Boys at School
By Harald Breiding-Buss
Are boys dumber than girls, or why is it that they are lagging behind at school almost from day one? If you had been listening to Youth Minister Laila Harre at the last social policy forum organised by the Father&Child Trust in Wellington, you would have thought this is pretty much what the government thinks.
Now that discrimination against girls is removed from schools, their true light simply shines through, the argument goes.
But doing parent helps at my daughters’ primary school, I can’t help but noticing that many teachers do not seem to be very good in managing the boys. There is sometimes heavy stereotyping and blaming, and I get the feeling as far as some teachers are concerned, boys are from a different planet. They have given up on them even before they entered the classroom.
I also can’t help but feeling that many children, and a lot of them boys, are pressed into a system of learning that clearly doesn’t suit them.
Children with short attention spans are no less smarter than others, but they do not learn well if they have to endure prolonged periods of sitting still and listening.
The occasional bout of stretching does not help much in this respect. These kids, and boys are very much overrepresented in this category, need to learn by doing, by having fun.
Steve Biddulph, in his book Raising Boys, says boys are not really ready to start school before they are six.
Some teachers agree with him, but.the main reason behind this assumption seems to be many boys’ struggling with picking up reading and writing, which is the first thing taught at school.
As a group, however, they still learn to handle numbers and maths faster than girls even at this level. Furthermore, in every class you also find one or two boys at the very top in reading and writing.
What may be true when comparing boys and girls as groups may not be true for individuals.
Maths, of course, appeals to short attention spans. Add two numbers up and you have a result. It takes you a few seconds to do that and gives instant satisfaction.
Even the more complicated mathematical problems at a higher level provide this satisfaction: there is a clear solution for the problem and you just have to work it out. It is a process very much aking to “fixing” something.
Learning to read is a much more protracted process, and the child cannot really understand the benefits of being able to read. The daily work at school becomes a chore and some boys will try to find shortcuts by muddling their way through.

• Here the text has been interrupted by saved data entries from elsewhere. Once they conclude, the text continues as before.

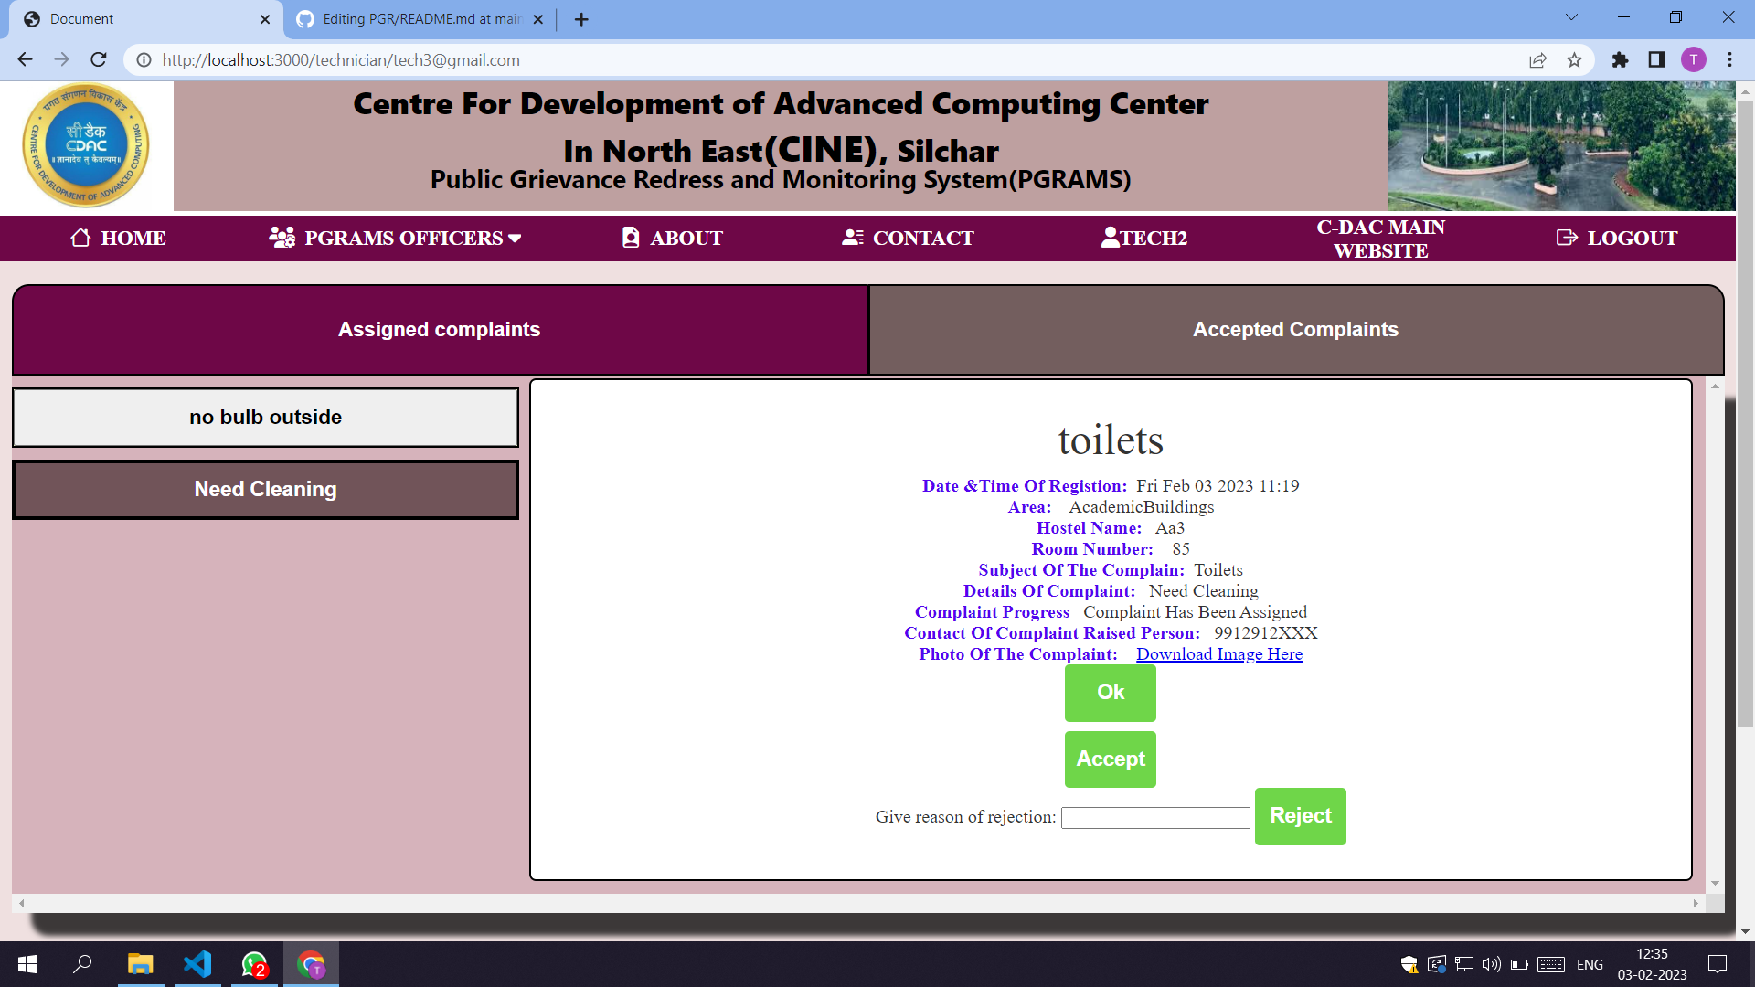Open Visual Studio Code from the taskbar
1755x987 pixels.
coord(197,964)
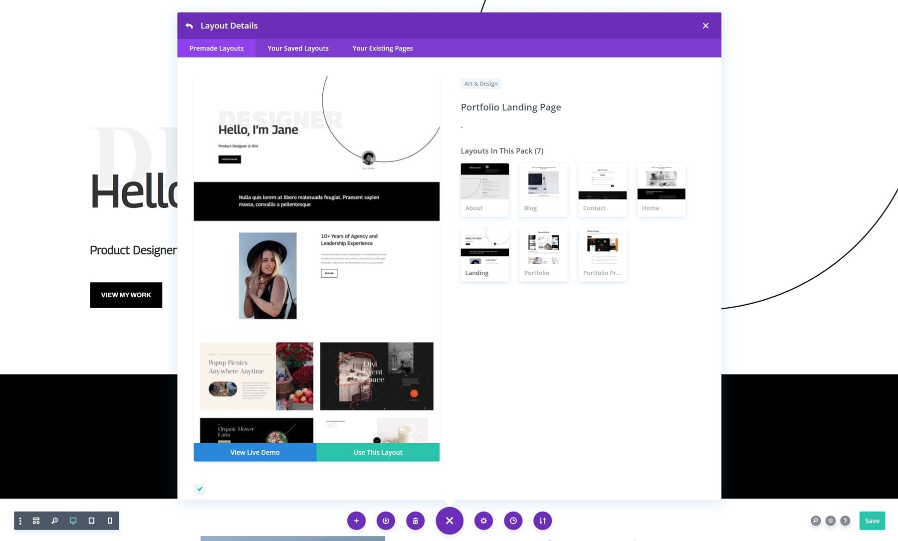The height and width of the screenshot is (541, 898).
Task: Switch to tablet preview mode
Action: tap(91, 521)

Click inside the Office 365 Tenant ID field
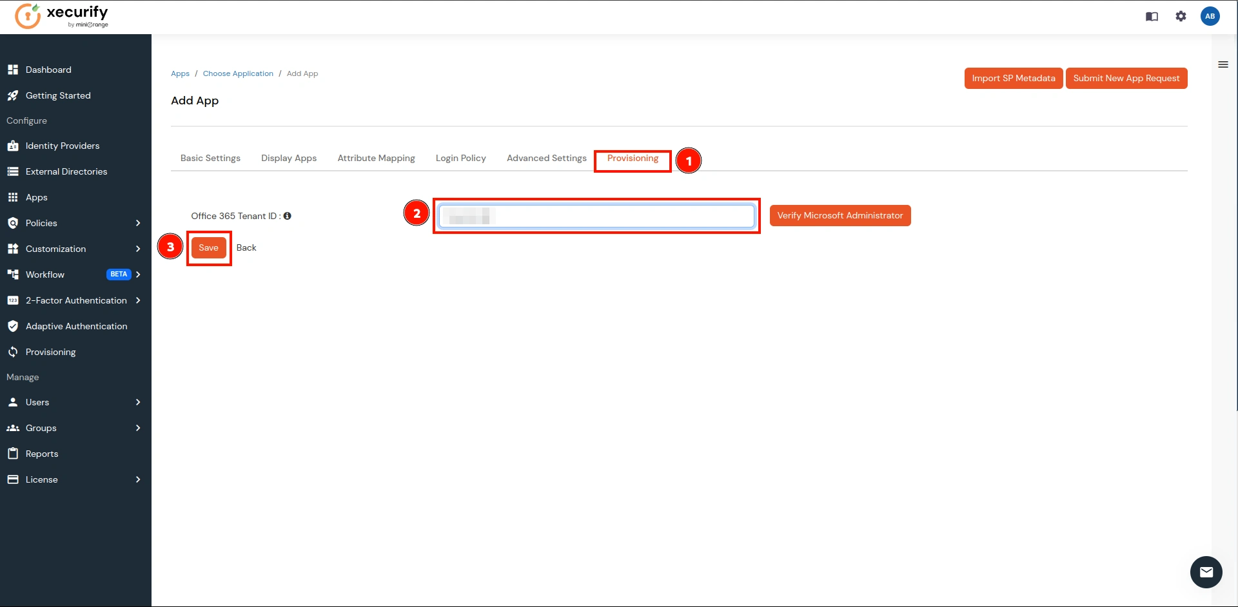click(x=595, y=216)
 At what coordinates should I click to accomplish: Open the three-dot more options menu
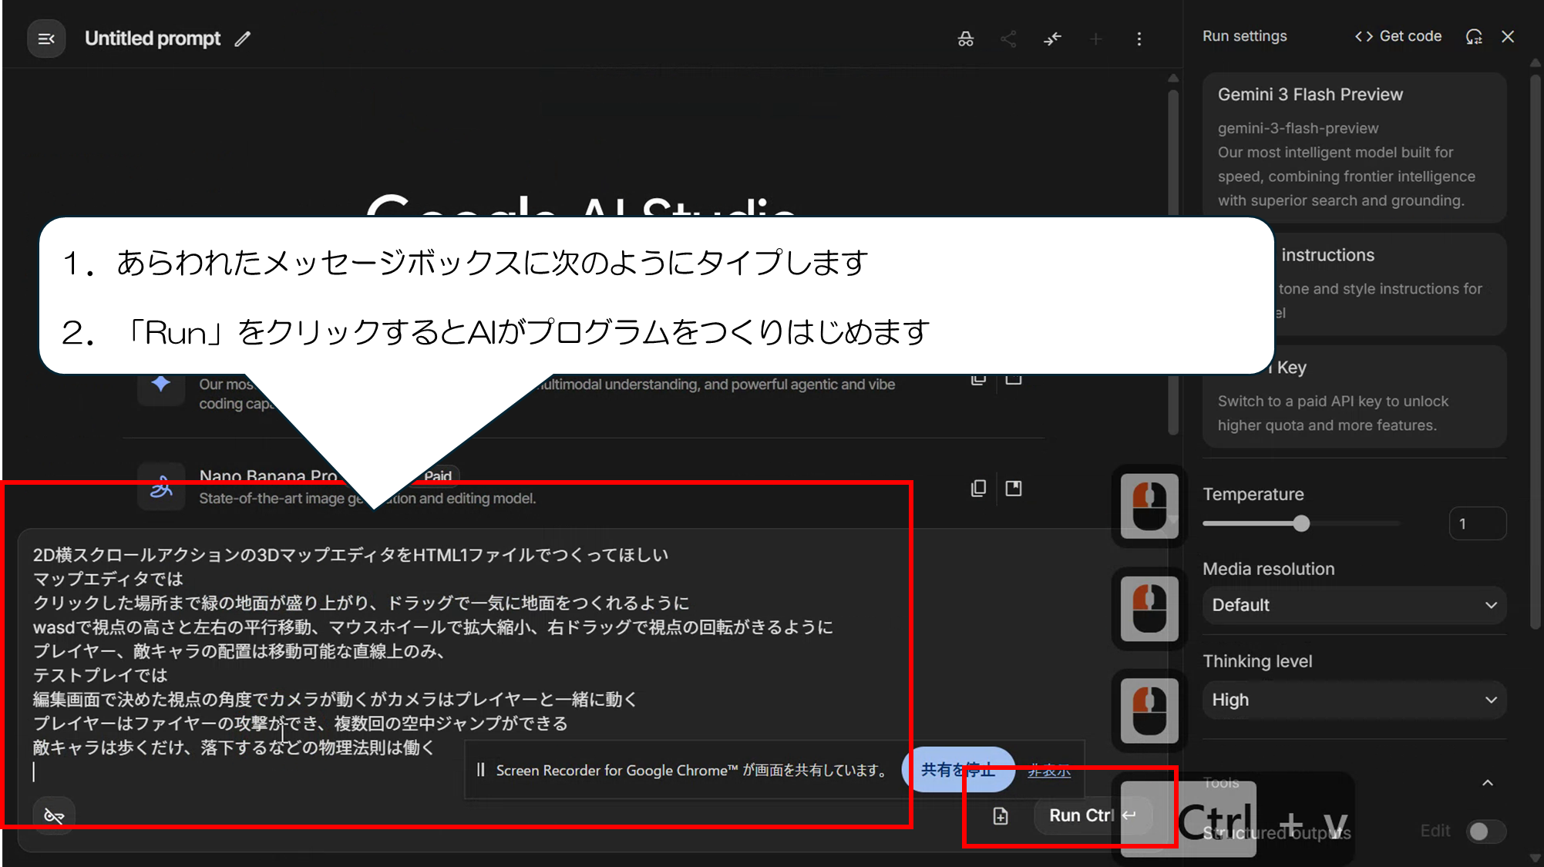[1139, 39]
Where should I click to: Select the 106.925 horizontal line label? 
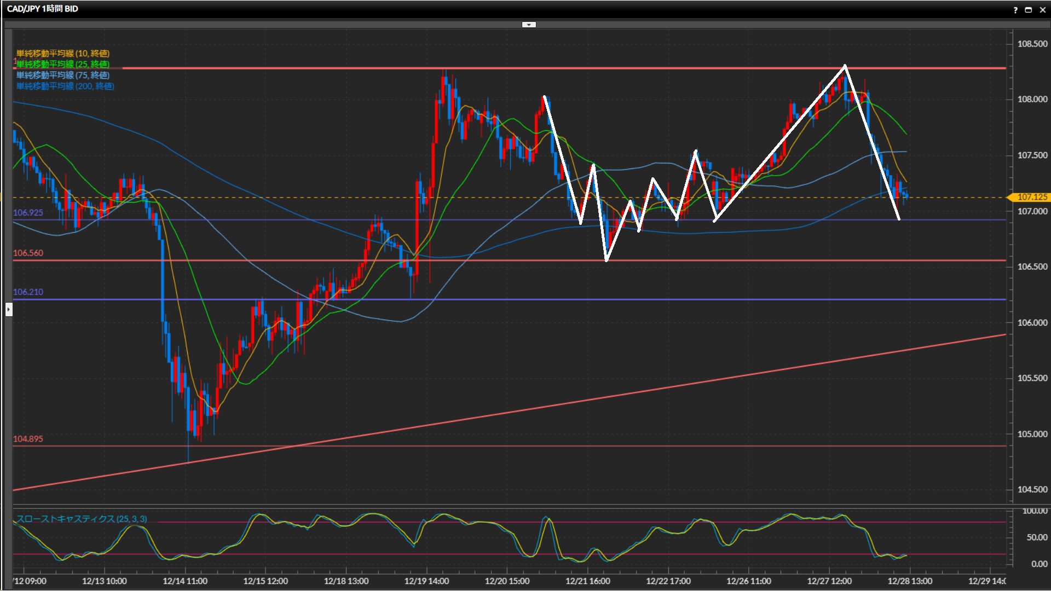[28, 213]
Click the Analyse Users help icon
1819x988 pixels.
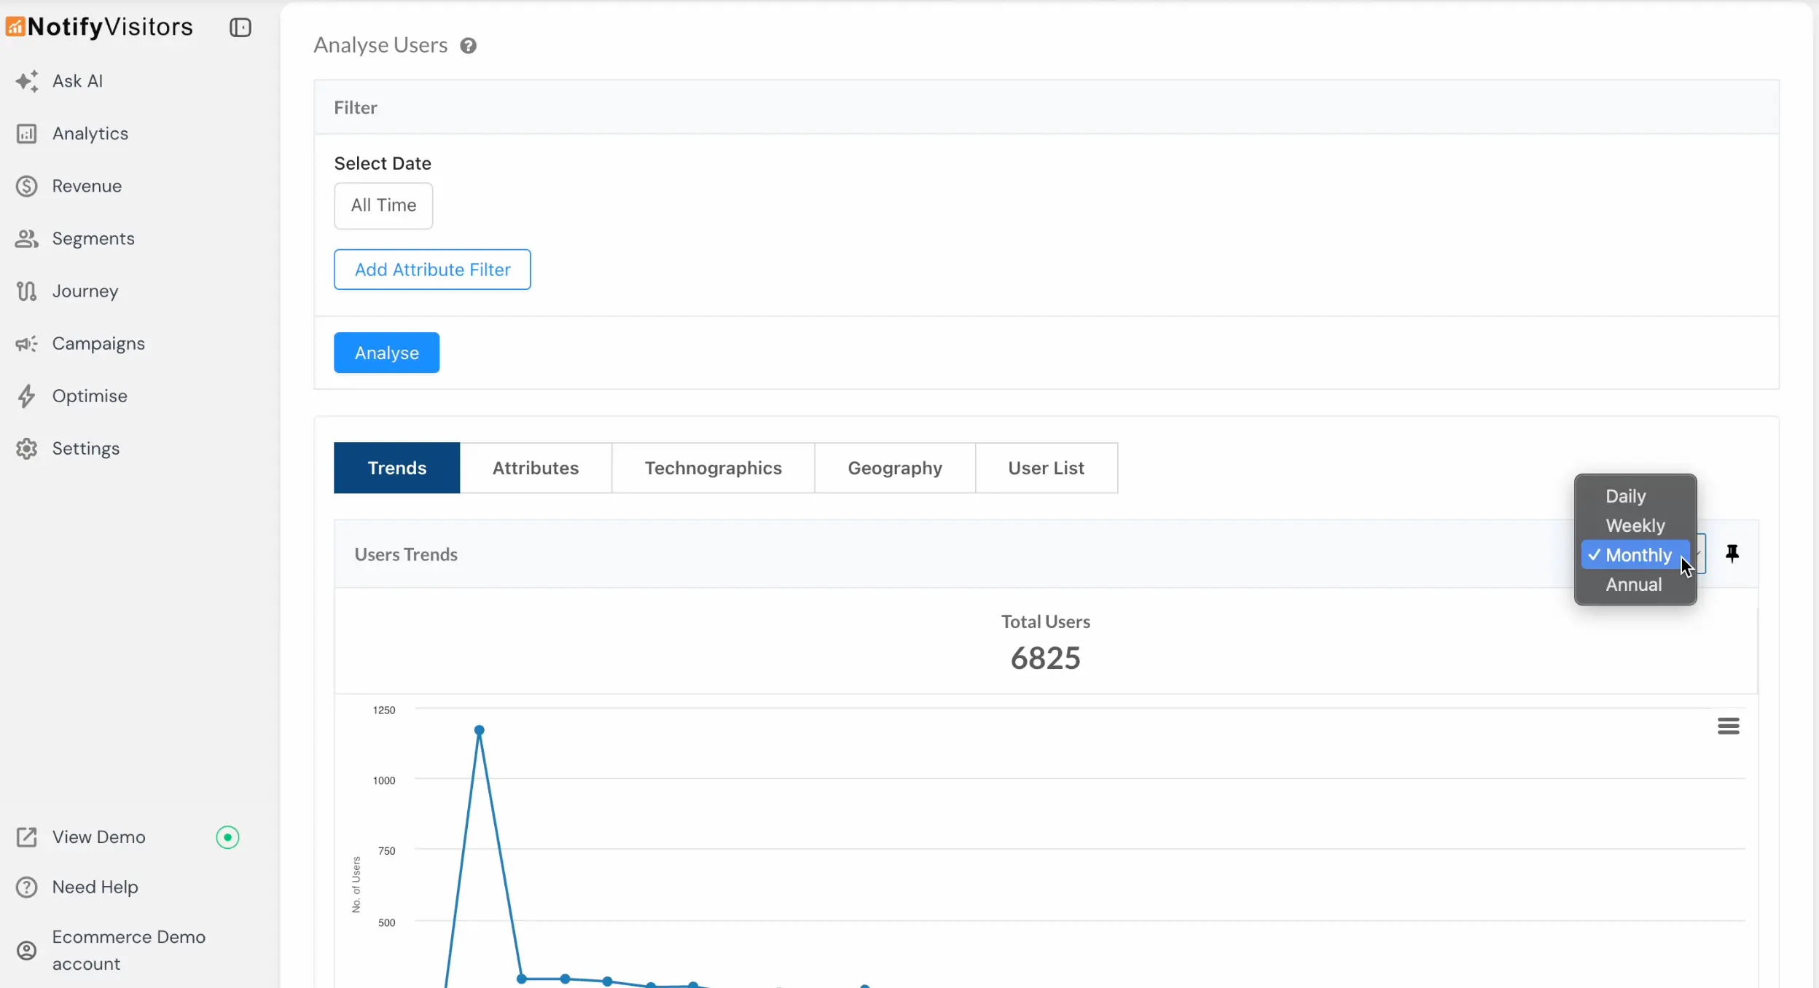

In international comparisons of education outcomes, Japanese students regularly come out on top. What researchers have discovered when they started asking why is not so much an education system that enforces discipline much more strictly than we do.
The Japanese also teach in entirely different ways. They use a discovery method of teaching.
It works this way: students are presented with a problem they cannot yet solve with the tools they have learned so far. As they are presented with the problem they start thinking about what they need to solve it, and some of this happens in working groups, some of it in the whole class.
As the class goes along, the teacher provides the tools and the information the students need, bit by bit, as they require.
This method of teaching is almost the direct opposite of the style used in our schools, where the tools are given first, and then practiced through exercises.
At early primary level, a large part of teaching consists of plain copying and involves very little challenge for the brain.
Both teaching styles are suitable for different learning styles; however the Japanese method seems to be more successful with boys, as it appeals to their sense of exploration and adventure.
In our schools, this sense is seen more as a problem: it causes boys to be unruly and to engage in risk taking. I believe we need to start seeing it as a potential. We want our men to be problem-solvers after all.
If you are faced with a burning building, you have to solve the problems of rescuing whatever needs to be saved without handbooks.
The police, computer jobs, management – all those jobs have a strong element of relatively fast problem-solving by analysing the problem quickly and acting on it. All those jobs are dominated by men.
But how much of the problem that boys are lagging behind in schools is caused by the fact that most teachers, especially at primary level, are female?
Research has actually found that boys learn to read and write faster from female teachers than male ones – the opposite of what you would expect if a lack of male role models was the problem.
However, it could also be that male teachers have a lower priority in teaching boys to read and write as early as possible, and put more emphasis on exploring their other potentials instead.
If my impression is true that many female teachers simply don’t understand how some boys “work”, more male input in the education of boys must be hugely beneficial.
This doesn’t necessarily require more male teachers, but certainly more male parents, teacher aids or other volunteers actively involved in the classroom, and actively involved in designing teaching plans.
It requires both, dads rolling their sleeves up and getting involved, and schools doing much more to accommodate and welcome men.